U.S. domestic airfares have increased an average of 2 percent each year between 2004 and 2014 and actually fallen 0.5 percent annually when adjusted for inflation. These figures are calculated on base fare comparisons and do not factor in the many add on fees passengers often face, such as now commonly paying $50 round trip to check a single bag.

The news is not so good for fliers in cities that have lost service due to capacity cuts, the closing of secondary hubs, and other ancillary effects of a consolidating industry.

The report noted that often low cost carriers (LCCs) force larger national airlines to keep their tickets priced competitively. The report found in markets where LCCs started flying average ticket prices fell 5 percent between 2008 and 2013. Markets in which LCCs pulled out saw average fares grow by 28 percent.

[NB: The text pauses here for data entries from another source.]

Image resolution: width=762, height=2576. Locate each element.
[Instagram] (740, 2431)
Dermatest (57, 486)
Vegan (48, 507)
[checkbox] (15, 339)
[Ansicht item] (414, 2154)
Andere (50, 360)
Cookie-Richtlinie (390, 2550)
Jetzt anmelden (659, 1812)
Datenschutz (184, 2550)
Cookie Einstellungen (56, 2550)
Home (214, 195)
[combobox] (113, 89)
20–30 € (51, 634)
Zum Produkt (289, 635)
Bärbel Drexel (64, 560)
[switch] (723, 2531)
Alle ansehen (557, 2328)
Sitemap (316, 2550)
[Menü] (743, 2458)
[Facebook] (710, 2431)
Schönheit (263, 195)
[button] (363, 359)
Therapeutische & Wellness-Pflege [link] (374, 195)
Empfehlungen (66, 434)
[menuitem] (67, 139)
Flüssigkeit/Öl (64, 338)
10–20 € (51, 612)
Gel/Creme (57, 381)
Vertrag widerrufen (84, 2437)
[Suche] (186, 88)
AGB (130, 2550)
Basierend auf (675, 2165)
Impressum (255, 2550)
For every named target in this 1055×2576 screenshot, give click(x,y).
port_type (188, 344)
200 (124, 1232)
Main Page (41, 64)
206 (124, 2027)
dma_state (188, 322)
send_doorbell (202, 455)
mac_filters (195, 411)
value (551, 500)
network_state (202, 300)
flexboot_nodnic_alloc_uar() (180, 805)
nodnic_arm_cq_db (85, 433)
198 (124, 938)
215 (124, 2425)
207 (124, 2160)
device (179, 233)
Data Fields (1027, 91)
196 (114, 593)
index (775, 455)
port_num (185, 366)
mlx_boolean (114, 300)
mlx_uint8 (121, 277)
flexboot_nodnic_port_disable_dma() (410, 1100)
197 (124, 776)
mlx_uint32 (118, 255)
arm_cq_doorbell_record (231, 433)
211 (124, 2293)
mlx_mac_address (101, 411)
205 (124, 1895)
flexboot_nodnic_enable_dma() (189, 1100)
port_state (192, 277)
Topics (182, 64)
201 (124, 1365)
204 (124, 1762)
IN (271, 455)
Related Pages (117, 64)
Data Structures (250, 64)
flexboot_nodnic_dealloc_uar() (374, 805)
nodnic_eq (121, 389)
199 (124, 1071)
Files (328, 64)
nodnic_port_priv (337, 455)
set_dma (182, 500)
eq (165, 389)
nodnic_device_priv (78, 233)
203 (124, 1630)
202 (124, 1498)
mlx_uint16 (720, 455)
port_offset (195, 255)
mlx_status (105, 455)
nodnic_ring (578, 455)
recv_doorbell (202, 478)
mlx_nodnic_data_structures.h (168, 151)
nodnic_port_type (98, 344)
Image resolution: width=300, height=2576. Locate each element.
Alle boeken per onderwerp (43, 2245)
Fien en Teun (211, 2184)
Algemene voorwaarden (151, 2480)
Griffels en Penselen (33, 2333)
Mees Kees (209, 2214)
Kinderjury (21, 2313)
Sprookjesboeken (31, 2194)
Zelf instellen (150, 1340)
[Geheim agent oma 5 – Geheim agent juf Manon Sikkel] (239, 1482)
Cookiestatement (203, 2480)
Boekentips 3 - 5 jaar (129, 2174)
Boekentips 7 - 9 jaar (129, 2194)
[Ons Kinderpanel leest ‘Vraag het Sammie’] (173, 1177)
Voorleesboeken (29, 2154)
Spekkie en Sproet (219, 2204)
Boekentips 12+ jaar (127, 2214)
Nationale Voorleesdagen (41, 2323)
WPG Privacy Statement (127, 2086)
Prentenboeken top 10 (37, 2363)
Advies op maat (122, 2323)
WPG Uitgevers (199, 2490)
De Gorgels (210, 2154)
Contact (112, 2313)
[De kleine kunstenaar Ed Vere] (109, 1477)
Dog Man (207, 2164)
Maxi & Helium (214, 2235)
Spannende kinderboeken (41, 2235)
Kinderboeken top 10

Today four airlines control 80 percent of the U.S. domestic markets. Passengers now have fewer choices, are often unhappy with the service they receive in the air, and have to pay for almost any type of extra.

Some airline experts are worried because the remaining airlines maintain their control, in part, by ceding select cities to their competitors. The argument is that the largest airlines tend to recognize each others fortress hubs, letting them be kings of those hubs.

Recently American Airlines announced that it would stop offering nonstop service from New Yorks LaGuardia Airport to Cleveland and Minneapolis (as a result of its antitrust settlement with the Justice Department) effectively leaving nonstop service out of those cities to Delta and United.

The Consumer Federation of America recently observed The problem isnt the mergers; its that the industry doesnt support sufficient competition to deliver the customer experience we expect from a competitive market.